The lesson in this memoir, is profoundly Freudian. It seems to me that it is: it behooves us all to look at what is propelling us from beneath before we make reservations for our random walk through life. Nervous energy often causes us to want to fill the space by "doing it all." But looked at from a deeper level, it is just another "garden variety" Freudian compulsion in disguise making all the noise as it systematically works its way from the background through our fragile mind and bodies.

Hitch was bright enough to have gotten a grip on himself long before his insecurities metastasized and took over his otherwise fine mind. But somehow this book reveals that he never quite "took the time to take a look." Thinking that one is superior has a way of keeping us always under a murky cloud of intellectualization. I am sure he would argue with me about this, but it seems that Hitch never quite took the time to find out who was really inside his skin.

The clues (that his insecurities were about his and his family's tenuous hold on their always evaporating class status) were everywhere, and was always staring him in the face (that is when it was not literary eating at his heels). He "looked" but was simply too bright to actually "see" what was eating away at him at the same time that it had permanently transformed him.

Every family has its dysfunctions.

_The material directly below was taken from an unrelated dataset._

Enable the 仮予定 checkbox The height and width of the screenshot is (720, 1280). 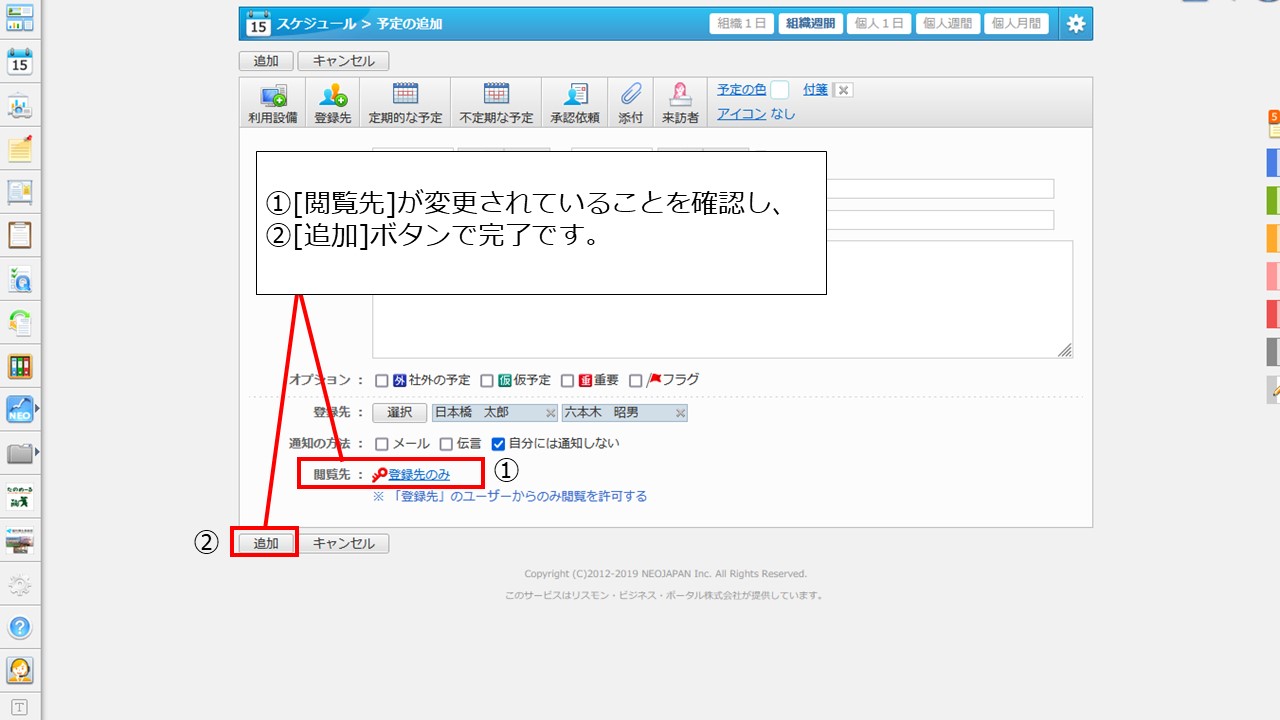pyautogui.click(x=487, y=381)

And such was the case with the Hitchens: the pathological Commander, his father, beaten down by the same compulsion that consumed the rest of the Hitchen family; and Yvonne, his mum, the "closet Jew" English Lady who ran off with her younger lover only to commit suicide together? It would have been romantic were it not so profoundly Freudian, and so profoundly pathological. And the rest of the family? Well, you get the picture.

Hitch's motto as gleaned from this retrospective could well be: "When in doubt, do something (even if it is wrong)! -- and then find a convenient (always class drenched) justification for it later. Next to "intellectualizing," arguably, "class rationalizations" are among the most insidious in existence. And Hitch was a master at them both. He willingly learned the "games English Gentlemen play." And then "pretended" that all along he did not want to play them. But play them he did: Nothing in life was more important to him or more formative in structuring who he became than the inner compulsion to be an English Gentleman. Indeed, what more can be said about a kid who samples life only at its extremes: Hitch (as he prefers to be called) was a willing homosexual, a "closet Jew," a Castro-ite-Communist, an Atheist, who nevertheless moved to Babylon (the USA) to become a neo-con?

Maybe there is a template out there somewhere that says that in order to live a life worth living one must sample its extremes? But that is not what Arthur Koestler, Albert Camus and Jean Paul Sartre (a few of both Hitch's and my heroes) did. The times called them up, and even when they were not quite ready for "prime time" they responded and then they rewrote the template for the next generation.

In Hitch-22, we get the distinct impression that throughout his life "Hitch" has been "play-acting," forcing himself on the times, rather than waiting to be called up by them. Our times (I am a contemporary of Kitchens) were neither pregnant, nor calling out for the template that Hitch followed. With the grim reaper knocking at his door, Hitch still has some work to do (as I suppose is true of us all), but he has lived a round life fuller than most, yet he was so richly endowed. These troubled times are going to miss him. Five stars.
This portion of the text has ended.